Le monde n'a jamais manqué de bien disants;
Cette science, de tous temps,
Fut en professeurs très fertile ;
Tantôt l'un en théâtre affronte l'Archéon,
Et l'autre affiche par la ville
Qu'il est un passe-Cicéron.
Un des derniers se vantait d'être
En éloquence si grand maître
Qu'il rendrait disert un badaud,
Un manant, un rustre, un lourdaud,
"Oui, Messieurs, un lourdaud, un animal, un âne :
Que l'on m'amène un âne, un âne renforcé,
Je le rendrai maître passé,
Et veux qu'il porte la soutane (1)."
Le prince sut la chose ; il manda le rhéteur.
"J'ai, dit-il, en mon écurie
Un fort beau roussin d'Arcadie :
J'en voudrais faire un orateur.-
Sire, vous pouvez tout", reprit d'abord notre homme.
On lui donna certaine somme.
Il devait au bout de cinq ans
Mettre son âne sur le banc (2) ;
Sinon il consentait d'être en place publique
Guindé la hart au col, étranglé court et net,
Ayant au dos sa rhétorique,
Et les oreilles d'un baudet.
Quelqu'un des courtisans lui dit qu'à la potence
Il voulait l'aller voir, et que, pour un pendu,
Il aurait bonne grâce et beaucoup de prestance :
Surtut qu'il se souvînt de faire à l'assistance
Un discours où son art fût au long étendu ;
Un discours pathétique, et dont le formulaire
Servît à certains Cicérons
Vulgairement nommés larrons.
L'autre reprit : "Avant l'affaire,
Le roi, l'âne ou moi, nous mourrons".
Il avait raison. Cest folie
de compter sur cinq ans de crédit.
Jean de La Fontaine.
(1) La soutane a fini par être réservée aux seuls ecclésiastiques, juges et avocats.

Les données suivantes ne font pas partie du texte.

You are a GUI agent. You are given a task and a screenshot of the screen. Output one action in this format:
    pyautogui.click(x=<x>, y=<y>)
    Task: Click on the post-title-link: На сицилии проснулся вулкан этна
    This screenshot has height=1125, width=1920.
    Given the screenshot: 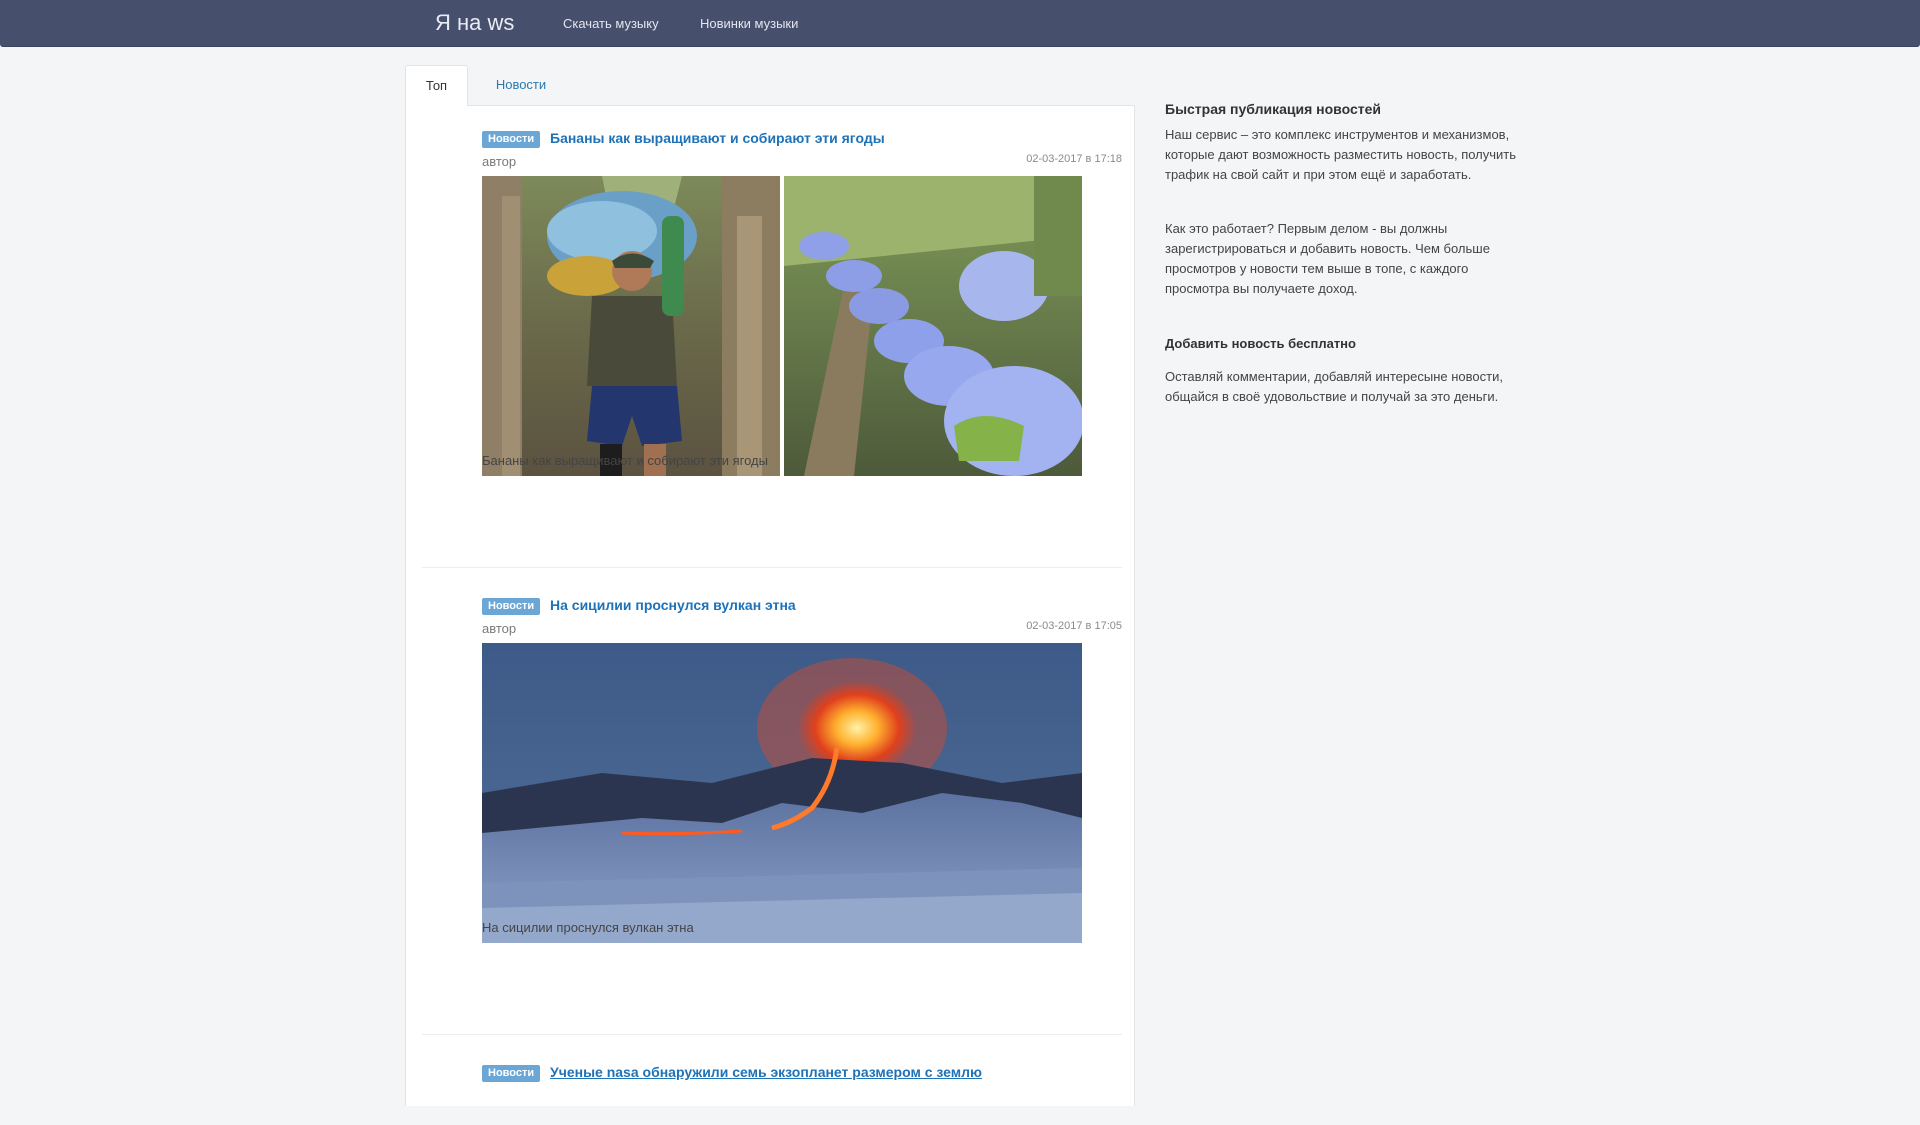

Auparavant, tous les gens de robe, les professeurs, les médecins, étaient en soutane, même chez eux. Le droit de porter la soutane s'acquérait avec les grades.
(2) le banc non pas de la déchéance, mais de la fin d'échéance.
Note de l'éditeur : Jean de La Fontaine a accepté d'être lu uniquement parce qu'il a fini par être convaincu que les puissants algorihmes du moteur de google n'arriveraient pas à dé-chiffrer sa poésie.
On ne lui a pas tout dit. Aux dernières nouvelles, le prince qui peut tout, est en train de recruter de puissants mathématiciens pour renforcer la cellule du château.
Remarque subsidiaire : peut-on avoir le moindre respect pour ceux qui animent un système politique qui pénalise (au sens judiciaire du mot) les quelques petits dérangés de la tête et dépénalise les actions moralement répréhensibles de ceux qui mettent toute leur intelligence, qui n'est pas mince, à dépouiller pour leur profit tout ce qui passe à portée de leur main. On qu'on ne nous parle pas de la dignité de la fonction de certains tant qu'ils n'en sont pas eux-mêmes dignes.